Assignment: A verbatim reproduction of all the entries is needed.

======== Entries shown ========

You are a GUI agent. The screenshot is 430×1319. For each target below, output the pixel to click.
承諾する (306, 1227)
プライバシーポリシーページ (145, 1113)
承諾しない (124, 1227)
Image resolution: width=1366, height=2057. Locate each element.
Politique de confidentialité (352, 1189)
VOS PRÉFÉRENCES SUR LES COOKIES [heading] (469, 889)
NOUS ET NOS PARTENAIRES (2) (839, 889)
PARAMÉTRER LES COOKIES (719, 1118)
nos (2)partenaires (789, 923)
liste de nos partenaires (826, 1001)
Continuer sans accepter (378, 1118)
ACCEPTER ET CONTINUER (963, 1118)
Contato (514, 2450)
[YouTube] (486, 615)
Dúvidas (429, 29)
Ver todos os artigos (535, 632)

========

Completed exercise:
You are a GUI agent. The screenshot is 430×1319. For each target below, output the pixel to click.
承諾する (306, 1227)
プライバシーポリシーページ (145, 1113)
承諾しない (124, 1227)
Image resolution: width=1366, height=2057. Locate each element.
Politique de confidentialité (352, 1189)
VOS PRÉFÉRENCES SUR LES COOKIES [heading] (469, 889)
NOUS ET NOS PARTENAIRES (2) (839, 889)
PARAMÉTRER LES COOKIES (719, 1118)
nos (2)partenaires (789, 923)
liste de nos partenaires (826, 1001)
Continuer sans accepter (378, 1118)
ACCEPTER ET CONTINUER (963, 1118)
Contato (514, 2450)
[YouTube] (486, 615)
Dúvidas (429, 29)
Ver todos os artigos (535, 632)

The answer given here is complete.